7. Play Misty for Me (1971)
While there are some instances of the stalker subgenre before Play Misty for Me, but none of them really perfected it the way Clint Eastwood’s debut directorial performance did. The big switch here is that in this case, the stalker is a woman, but she’s no less crazy than the stalkers we get in other movies. There’s real tension here, and there’s genuine fear of how this one might end until the credits roll. This should get more play than it does, and more people should still be talking about it.
8. Green Room (2015)
As a genre, horror changes faster than most other genres. Horror reflects not only what the people of a particular country find scary, but also reflects the fears of a particular age. In that respect, Green Room might be the greatest modern horror film of the last decade. There is no monster here but other people and the horror comes not from the supernatural, but from the twisted ideology and ideas of the people involved. Green Room is extreme, but feels real, and that more than anything is its genius.
9. Ex Machina (2015)
Science fiction is also underrepresented on the List, although when it is included, it tends to be the best the genre has to offer. That’s why the exclusion of Ex Machina seems so strange, since this is one of the better science fiction films around. It’s also a film that demonstrates that a good filmmaker doesn’t underestimate the audience. Ex Machina goes out of its way to get the audience to think in particular ways and then goes out of its way to show that the audience is wrong. It’s smart work, and some of the best of last year.

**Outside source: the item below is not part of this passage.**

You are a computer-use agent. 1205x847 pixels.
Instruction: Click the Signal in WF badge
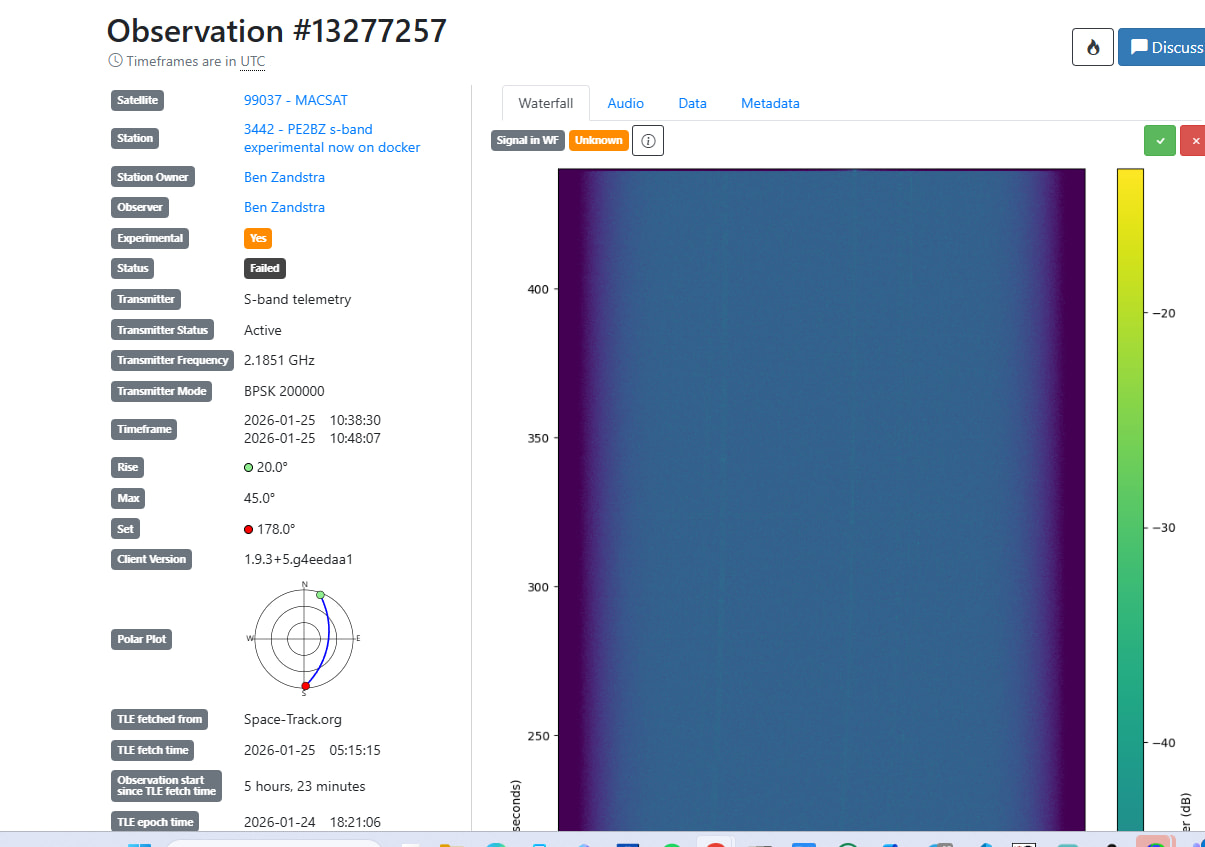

10. Waltz with Bashir (2008)
Feature-length animated films are nothing new. Feature-length documentaries are also nothing new. But a feature-length animated documentaries are rare indeed. Waltz with Bashir used a technique that looks like rotoscoping but is actually a combination of Adobe Flash and traditional animation to tell the story of the 1982 Lebanon War and the slaughter at a Palestinian refugee camp. This is a haunting film about guilt and destruction, one that seems to implicitly add the words “…to us” to the phrase “Never again.”